How should I set the language of the content in my HTML page?

This page describes how to mark up an HTML page so that it gives information about the language of the page. It begins with an overall summary, then provides additional details in subsequent sections.

Quick answer

Always use a language attribute on the html tag to declare the default language of the text in the page. This is inherited by all other elements. For example:

<html lang="en">

Note that you should use the html element rather than the body element, since the body element doesn't cover the text inside the document's head element.

When the page contains content in another language, add a language attribute to an element surrounding that content. This allows you to style or process it differently. For example:

<p>The title is "<span lang="fr">Le Bon Usage</span>".

Use the lang attribute for pages served as HTML. (For pages served as XML, including XHTML 1.x and HTML5 polyglot documents, see Choosing the right attribute.)

Use language tags from the IANA Language Subtag Registry. You can find subtags using the unofficial Language Subtag Lookup tool. (more)

In some parts of your code you may have a problem. If you have multilingual text in the title element, you cannot mark up parts of the text for different languages because the title attribute only allows characters – no markup. The same goes for multiple languages in attribute values. There is no good solution for this at the moment.

Use nested elements to take care of content and attribute values on the same element that are in different languages. (more)

You should never use a meta element with the http-equiv attribute set to Content-Language to indicate the language of a page, but in certain circumstances you may want to serve language information with the HTTP header to indicate the intended audience of your page. Whether or not you use the HTTP header, you should always declare the language of the text in a page using a language attribute on the html tag. For more information see the companion article, HTTP headers, meta elements and language information.

Details

This section provides more detailed information on a variety of topics related to declaring language in HTML.
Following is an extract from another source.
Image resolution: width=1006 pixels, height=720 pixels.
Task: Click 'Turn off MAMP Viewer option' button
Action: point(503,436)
What if element content and attribute values are in different languages?

Occasionally the language of the text in an attribute and the element content are in different languages. For example, at the top right corner of this article there are links to translated versions of this page. The link text shows the language of the target page using the language of the target page, but an associated title attribute contains a hint in the language of the current page:

Screen snap showing a tooltip containing the word 'Spanish' popping up from the document text 'Español'.

If your code looks as follows, the language attributes would actually indicate that not only the content but also the title attribute text is in Spanish. This is obviously incorrect.

 Bad code. Don't copy!

<a lang="es" title="Spanish" href="qa-html-language-declarations.es">Español</a>

Instead, move the attribute containing text in a different language to another element, as shown in this example, where the a element inherits the default en setting of the html element.
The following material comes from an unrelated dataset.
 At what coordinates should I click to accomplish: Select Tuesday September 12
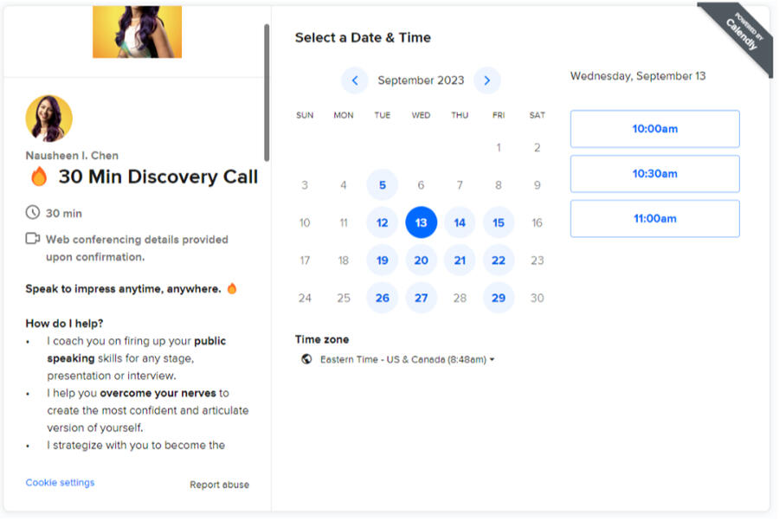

<a title="Spanish" href="qa-html-language-declarations.es"><span lang="es">Español</span></a>

What if there's no element to hang your attribute on?

If you want to specify the language of some content but there is no markup around it, use an element such as span, bdi or div around the content. Here is an example:

<p>You'd say that in Chinese as <span lang="zh-Hans">中国科学院文献情报中心</span>.</p>

Choosing language values

To be sure that all user agents recognize which language you mean, you need to follow a standard approach when providing language attribute values. You also need to consider how to refer in a standard way to dialectal differences between languages, such as the difference between US English and British English, which diverge significantly in terms of spelling and pronunciation.

The rules for creating language attribute values are described by an IETF specification called BCP 47. In addition to specifying how to use simple language tags, such as en for English or fr for French, BCP 47 describes how to compose language tags that allow you specify regional dialects, scripts and other variants related to that language.

BCP 47 incorporates, but goes beyond, the ISO sets of language and country codes. To find relevant codes you should consult the IANA Language Subtag Registry.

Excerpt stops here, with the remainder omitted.